[SET OF TASKS]:
**1)** In the Upper Tribunal extract, which issue did SIJ Storey say he had "some reservations about"?
**2)** Turn the paragraph of the Upper Tribunal extract that begins "The grounds contend that the IJ" into a short bulleted list of its main points.
**3)** Carry on writing the Upper Tribunal extract from the point where it stops.

Dealing with the applicant's application to appeal to the Upper Tribunal, SIJ Storey indicated that he had "some reservations about the accommodation assessment issue" but there was "no arguable error in the immigration judge's treatment of the other issues and that being so the appeal could have had no other outcome". The prospective grounds of appeal to the Upper Tribunal however had sought to pray in aid Article 8. SIJ Storey said this:

"The grounds contend that the IJ approached matters relating to Article 8 (issue (v)) 'with a negative mind' and that she failed to take into account all relevant circumstances. It is true that the IJ did not address Article 8 at all, but, in addition to the fact that neither the grounds of appeal nor the Appellant's representatives at the hearing had raised Article 8, the evidence before the IJ did no more than establish that the Appellant did not lead an independent life because the Appellant was still living with her aunt. It was not a case therefore where the Appellant had no existing family life support. In relation to the failure of the Appellant to show that there would be adequate maintenance, the Strasbourg Court has made clear in its judgments that it is proportionate for a State to require would-be entrants to meet maintenance requirements. Hence, on the evidence before the IJ the Appellant's Article 8 grounds had no real prospect of success.

Source data:

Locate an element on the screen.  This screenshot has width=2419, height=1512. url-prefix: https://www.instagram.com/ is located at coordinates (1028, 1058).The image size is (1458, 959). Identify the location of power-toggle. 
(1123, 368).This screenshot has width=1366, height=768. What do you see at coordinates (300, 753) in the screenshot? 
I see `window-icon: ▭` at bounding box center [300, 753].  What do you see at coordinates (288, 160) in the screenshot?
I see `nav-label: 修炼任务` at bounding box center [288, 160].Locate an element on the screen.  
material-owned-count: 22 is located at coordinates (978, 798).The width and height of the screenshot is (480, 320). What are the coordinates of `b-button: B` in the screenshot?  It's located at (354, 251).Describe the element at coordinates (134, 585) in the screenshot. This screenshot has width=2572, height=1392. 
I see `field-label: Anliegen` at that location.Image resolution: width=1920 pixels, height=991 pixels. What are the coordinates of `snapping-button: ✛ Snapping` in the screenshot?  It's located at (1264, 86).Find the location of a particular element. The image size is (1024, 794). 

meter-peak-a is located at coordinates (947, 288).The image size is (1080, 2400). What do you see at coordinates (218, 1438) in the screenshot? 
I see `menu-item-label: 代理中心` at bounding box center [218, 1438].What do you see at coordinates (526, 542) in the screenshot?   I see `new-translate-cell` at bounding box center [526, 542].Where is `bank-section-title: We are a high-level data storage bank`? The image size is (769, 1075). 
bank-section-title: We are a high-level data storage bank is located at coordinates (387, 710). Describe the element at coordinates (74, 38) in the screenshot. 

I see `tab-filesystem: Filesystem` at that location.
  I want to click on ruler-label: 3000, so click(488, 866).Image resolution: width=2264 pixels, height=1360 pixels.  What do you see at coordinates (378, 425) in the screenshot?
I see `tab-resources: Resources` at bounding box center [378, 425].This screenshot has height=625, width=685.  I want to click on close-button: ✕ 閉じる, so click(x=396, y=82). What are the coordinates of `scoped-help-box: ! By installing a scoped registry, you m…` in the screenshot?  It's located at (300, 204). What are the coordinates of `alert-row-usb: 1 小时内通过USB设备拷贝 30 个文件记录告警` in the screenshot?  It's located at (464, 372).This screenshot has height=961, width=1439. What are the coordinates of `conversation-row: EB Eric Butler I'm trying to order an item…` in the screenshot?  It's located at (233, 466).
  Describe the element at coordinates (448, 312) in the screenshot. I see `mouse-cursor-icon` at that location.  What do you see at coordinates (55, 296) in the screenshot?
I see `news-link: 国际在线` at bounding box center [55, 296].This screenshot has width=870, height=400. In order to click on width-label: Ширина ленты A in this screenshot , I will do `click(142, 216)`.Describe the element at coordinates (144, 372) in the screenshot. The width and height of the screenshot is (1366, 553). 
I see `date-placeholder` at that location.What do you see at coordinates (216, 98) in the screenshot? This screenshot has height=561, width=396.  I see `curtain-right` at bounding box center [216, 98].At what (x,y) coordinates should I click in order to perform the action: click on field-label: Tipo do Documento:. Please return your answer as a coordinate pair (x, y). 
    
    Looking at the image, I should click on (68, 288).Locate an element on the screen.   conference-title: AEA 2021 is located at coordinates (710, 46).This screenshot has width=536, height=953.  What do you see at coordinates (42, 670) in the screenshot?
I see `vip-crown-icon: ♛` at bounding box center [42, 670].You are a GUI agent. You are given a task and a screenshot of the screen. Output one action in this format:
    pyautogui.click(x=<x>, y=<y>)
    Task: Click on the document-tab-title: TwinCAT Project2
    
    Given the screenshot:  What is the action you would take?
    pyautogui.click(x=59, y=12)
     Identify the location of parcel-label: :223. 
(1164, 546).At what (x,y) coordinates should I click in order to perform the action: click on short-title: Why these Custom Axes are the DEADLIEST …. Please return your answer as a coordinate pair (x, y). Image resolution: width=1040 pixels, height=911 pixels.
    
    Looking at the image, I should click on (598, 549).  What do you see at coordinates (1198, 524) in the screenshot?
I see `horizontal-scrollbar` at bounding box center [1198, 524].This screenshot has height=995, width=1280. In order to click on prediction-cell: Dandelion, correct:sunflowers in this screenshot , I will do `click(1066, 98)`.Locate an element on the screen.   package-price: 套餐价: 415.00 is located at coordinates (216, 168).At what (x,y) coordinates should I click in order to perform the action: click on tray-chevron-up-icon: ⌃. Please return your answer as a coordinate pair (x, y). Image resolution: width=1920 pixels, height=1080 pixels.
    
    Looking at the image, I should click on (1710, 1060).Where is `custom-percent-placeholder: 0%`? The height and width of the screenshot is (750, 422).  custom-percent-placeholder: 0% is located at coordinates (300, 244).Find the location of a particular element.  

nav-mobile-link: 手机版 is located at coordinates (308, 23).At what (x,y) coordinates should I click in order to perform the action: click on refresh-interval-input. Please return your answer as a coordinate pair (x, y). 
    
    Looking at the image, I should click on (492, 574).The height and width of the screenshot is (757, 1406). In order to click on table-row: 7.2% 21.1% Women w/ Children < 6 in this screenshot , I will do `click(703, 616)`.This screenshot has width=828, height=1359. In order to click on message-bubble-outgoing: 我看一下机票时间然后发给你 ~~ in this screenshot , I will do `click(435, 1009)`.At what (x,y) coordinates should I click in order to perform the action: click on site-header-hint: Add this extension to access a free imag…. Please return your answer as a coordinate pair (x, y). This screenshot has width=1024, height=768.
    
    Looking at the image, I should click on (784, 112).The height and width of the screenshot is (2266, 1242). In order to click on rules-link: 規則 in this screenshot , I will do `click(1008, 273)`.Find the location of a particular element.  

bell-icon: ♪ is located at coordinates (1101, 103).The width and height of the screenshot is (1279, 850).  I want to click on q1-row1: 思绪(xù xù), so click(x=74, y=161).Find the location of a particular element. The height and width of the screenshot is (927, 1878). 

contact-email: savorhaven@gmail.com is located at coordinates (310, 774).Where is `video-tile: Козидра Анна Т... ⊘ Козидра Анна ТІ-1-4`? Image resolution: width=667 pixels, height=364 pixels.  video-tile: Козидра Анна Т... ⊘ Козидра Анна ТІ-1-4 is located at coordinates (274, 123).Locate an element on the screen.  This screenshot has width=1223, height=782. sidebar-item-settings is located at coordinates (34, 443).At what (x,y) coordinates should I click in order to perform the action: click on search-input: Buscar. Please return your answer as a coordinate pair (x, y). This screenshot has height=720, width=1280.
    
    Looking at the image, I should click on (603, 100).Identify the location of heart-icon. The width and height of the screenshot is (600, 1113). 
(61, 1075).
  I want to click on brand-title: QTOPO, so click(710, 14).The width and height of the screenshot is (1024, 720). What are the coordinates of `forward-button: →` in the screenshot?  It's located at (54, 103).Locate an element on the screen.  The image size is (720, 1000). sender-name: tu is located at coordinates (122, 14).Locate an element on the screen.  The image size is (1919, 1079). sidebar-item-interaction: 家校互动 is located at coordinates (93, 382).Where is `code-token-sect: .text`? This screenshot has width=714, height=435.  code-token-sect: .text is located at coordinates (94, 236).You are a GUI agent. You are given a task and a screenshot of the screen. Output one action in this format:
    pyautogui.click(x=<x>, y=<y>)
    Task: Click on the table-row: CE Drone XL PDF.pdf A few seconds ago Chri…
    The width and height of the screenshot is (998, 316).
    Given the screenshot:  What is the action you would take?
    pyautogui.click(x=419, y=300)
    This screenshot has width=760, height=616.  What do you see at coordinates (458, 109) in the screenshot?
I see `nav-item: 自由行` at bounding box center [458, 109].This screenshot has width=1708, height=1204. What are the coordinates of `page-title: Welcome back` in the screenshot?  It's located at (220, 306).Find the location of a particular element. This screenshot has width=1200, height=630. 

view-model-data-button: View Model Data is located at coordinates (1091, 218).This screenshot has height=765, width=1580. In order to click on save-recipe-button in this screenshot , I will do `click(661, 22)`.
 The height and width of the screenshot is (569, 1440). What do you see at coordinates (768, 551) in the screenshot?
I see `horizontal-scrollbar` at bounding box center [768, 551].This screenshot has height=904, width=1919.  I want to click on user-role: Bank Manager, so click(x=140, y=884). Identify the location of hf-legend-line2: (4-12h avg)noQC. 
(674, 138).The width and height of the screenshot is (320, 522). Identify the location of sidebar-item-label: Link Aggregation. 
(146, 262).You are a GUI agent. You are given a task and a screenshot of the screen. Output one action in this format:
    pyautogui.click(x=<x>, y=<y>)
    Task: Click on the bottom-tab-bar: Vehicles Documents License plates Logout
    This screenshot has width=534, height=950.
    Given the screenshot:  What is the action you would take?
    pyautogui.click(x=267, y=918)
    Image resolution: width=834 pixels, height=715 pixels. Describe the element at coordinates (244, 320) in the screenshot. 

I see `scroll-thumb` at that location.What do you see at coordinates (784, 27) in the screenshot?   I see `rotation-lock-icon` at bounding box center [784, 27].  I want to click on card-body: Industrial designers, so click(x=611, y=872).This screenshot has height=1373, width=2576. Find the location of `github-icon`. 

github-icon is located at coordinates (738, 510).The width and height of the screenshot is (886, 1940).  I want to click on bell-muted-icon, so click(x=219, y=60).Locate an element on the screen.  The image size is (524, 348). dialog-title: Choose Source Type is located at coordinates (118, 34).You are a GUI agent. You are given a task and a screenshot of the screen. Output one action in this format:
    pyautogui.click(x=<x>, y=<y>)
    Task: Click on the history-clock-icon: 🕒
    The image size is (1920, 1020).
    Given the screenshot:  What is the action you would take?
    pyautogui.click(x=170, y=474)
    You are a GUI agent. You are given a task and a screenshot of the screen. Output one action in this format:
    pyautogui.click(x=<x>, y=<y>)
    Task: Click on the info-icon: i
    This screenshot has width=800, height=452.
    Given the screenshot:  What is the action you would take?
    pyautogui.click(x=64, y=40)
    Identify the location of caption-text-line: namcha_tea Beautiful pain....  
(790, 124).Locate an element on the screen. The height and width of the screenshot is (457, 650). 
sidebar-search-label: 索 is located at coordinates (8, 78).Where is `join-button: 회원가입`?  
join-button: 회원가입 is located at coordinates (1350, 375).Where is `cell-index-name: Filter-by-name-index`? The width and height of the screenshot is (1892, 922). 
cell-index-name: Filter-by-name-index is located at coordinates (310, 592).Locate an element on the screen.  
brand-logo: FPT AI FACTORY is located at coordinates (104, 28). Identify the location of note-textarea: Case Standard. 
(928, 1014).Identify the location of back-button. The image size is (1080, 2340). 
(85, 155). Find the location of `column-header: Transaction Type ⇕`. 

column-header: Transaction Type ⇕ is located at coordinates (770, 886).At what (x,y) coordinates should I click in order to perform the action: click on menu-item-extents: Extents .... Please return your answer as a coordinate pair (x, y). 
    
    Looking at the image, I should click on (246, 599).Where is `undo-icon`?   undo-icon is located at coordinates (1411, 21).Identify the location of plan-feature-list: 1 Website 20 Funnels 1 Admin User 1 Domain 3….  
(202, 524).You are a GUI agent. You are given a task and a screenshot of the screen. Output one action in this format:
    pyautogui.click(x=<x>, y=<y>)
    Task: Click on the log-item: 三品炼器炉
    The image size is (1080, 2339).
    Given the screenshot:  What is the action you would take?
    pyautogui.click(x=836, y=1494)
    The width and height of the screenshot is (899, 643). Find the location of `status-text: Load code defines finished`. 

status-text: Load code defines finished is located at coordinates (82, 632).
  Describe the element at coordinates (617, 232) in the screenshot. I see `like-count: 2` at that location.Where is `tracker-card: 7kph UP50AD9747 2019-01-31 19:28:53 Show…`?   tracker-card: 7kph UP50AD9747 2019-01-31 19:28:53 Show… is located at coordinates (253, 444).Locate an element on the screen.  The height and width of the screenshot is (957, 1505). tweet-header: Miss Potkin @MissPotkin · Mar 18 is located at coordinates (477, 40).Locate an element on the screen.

[WRITTEN ANSWERS]:
**1)** The accommodation assessment issue.

**2)**
- The grounds argued that the IJ approached Article 8 (issue (v)) "with a negative mind" and failed to consider all relevant circumstances.
- The IJ did not address Article 8 at all, but neither the grounds of appeal nor the Appellant's representatives at the hearing had raised it.
- The evidence showed only that the Appellant did not lead an independent life, since she still lived with her aunt. She was therefore not without existing family life support.
- The Appellant failed to show adequate maintenance, and the Strasbourg Court has held that a State may proportionately require would-be entrants to meet maintenance requirements.
- On the evidence before the IJ, the Article 8 grounds had no real prospect of success.

**3)**
As regards the allegation that the IJ approached matters with a negative mind, there is nothing to indicate that the IJ did other than consider the evidence as a whole with an open mind. The Appellant dislikes the outcome, understandably, but that does not establish bias or lack of objectivity."

11.

Because of the appellant's age when her application was made (just under 18) and when it was decided (just over 18) paragraph 27 of the Immigration Rules which I have read applies to the case. The first issue before us is whether paragraph 27 is to be interpreted as Mr Hawkin for the appellant contends. The argument for the appellant is succinctly summarised by Wyn Williams J at paragraph 28 of his judgment as follows:

"Mr Ahmed [then counsel for the appellant] submits that paragraph 27, properly interpreted, compels an entry clearance officer (and the Tribunal on appeal) to treat a person who was under the age of 18 at the time of an application (but who attains the age of 18 before a decision is made) as if he/she had remained under the age of 18 at the time of the decision."

12.

Mr Hawkin says that this interpretation is required in order to protect important rights and interests enjoyed by children under 18, for the sake of internal consistency in the application of paragraph 297 and to give effect to the duty to consider the best interests of a child imposed by section 55 of the Borders, Citizenship and Immigration Act 2009. He submits also that the appellant's construction is supported by the terms of section 85(4) and (5) of the Nationality, Immigration and Asylum Act 2002, which provides that the appeal tribunal may consider evidence relating to a matter arising after the date of the decision, save in an appeal against a refusal of entry clearance when "the Tribunal may consider only the circumstances appertaining at the time of the decision to refuse". These points are all made with great clarity in the skeleton argument. Mr Hawkin has elaborated them in his submissions before us this morning.

13.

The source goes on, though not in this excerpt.